-- Opening Marker --

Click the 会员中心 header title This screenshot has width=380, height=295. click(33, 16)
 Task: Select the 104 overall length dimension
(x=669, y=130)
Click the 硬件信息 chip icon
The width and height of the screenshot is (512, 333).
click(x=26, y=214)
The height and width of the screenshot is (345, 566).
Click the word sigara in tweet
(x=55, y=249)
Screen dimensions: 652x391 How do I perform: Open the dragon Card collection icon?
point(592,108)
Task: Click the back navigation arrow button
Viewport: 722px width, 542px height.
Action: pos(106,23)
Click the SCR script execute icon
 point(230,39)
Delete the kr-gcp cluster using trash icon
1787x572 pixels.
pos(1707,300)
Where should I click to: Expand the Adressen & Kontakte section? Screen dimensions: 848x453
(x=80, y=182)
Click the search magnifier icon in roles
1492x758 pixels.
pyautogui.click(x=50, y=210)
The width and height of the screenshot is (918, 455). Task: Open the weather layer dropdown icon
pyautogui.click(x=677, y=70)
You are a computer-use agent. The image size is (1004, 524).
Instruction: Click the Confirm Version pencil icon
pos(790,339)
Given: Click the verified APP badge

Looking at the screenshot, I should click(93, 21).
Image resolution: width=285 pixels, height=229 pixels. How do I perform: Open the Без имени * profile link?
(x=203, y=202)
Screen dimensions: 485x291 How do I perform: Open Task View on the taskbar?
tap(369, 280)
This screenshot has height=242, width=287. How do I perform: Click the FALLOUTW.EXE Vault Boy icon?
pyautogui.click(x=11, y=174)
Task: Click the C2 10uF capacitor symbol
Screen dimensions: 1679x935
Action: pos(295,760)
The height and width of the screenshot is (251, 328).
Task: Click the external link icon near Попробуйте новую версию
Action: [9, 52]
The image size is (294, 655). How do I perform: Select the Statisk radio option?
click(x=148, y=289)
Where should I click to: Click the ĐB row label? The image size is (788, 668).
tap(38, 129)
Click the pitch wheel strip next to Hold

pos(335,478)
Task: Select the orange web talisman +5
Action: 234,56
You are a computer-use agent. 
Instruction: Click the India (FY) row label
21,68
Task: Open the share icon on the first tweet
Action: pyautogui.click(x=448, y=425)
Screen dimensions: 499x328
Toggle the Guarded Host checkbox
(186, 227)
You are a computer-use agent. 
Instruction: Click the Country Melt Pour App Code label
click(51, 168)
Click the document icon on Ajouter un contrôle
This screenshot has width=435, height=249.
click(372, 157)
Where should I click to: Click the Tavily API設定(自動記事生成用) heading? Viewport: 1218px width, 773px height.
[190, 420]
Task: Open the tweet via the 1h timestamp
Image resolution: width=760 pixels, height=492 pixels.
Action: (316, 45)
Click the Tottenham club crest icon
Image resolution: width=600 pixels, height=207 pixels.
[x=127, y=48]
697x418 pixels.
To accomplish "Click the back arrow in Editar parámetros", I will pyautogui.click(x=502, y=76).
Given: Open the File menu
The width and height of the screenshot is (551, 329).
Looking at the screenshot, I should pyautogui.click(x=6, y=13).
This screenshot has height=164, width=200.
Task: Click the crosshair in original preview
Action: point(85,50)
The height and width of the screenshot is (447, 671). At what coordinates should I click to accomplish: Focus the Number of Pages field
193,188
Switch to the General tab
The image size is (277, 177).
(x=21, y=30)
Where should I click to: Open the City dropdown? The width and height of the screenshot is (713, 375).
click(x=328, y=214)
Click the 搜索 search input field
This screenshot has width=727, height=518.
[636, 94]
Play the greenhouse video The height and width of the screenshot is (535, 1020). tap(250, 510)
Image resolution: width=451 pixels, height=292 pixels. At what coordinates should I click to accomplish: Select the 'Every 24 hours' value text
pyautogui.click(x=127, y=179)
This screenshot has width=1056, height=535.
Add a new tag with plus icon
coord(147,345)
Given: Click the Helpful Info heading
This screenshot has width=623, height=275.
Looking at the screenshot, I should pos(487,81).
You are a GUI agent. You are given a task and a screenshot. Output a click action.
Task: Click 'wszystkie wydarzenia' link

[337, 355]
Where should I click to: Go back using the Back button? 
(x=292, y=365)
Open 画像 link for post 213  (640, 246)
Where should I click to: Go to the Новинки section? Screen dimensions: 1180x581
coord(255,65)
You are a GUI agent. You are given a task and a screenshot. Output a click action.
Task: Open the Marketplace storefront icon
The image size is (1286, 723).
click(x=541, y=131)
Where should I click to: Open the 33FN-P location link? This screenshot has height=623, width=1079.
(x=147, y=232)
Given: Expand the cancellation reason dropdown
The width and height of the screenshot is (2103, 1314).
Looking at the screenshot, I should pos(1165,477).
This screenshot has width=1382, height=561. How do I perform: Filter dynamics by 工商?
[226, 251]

-- Closing Marker --

### WORK INSTRUCTIONS
Among the lines above, list those that contain the word "arrow".

### ANSWER TO THE PROBLEM
Task: Click the back navigation arrow button
To accomplish "Click the back arrow in Editar parámetros", I will pyautogui.click(x=502, y=76).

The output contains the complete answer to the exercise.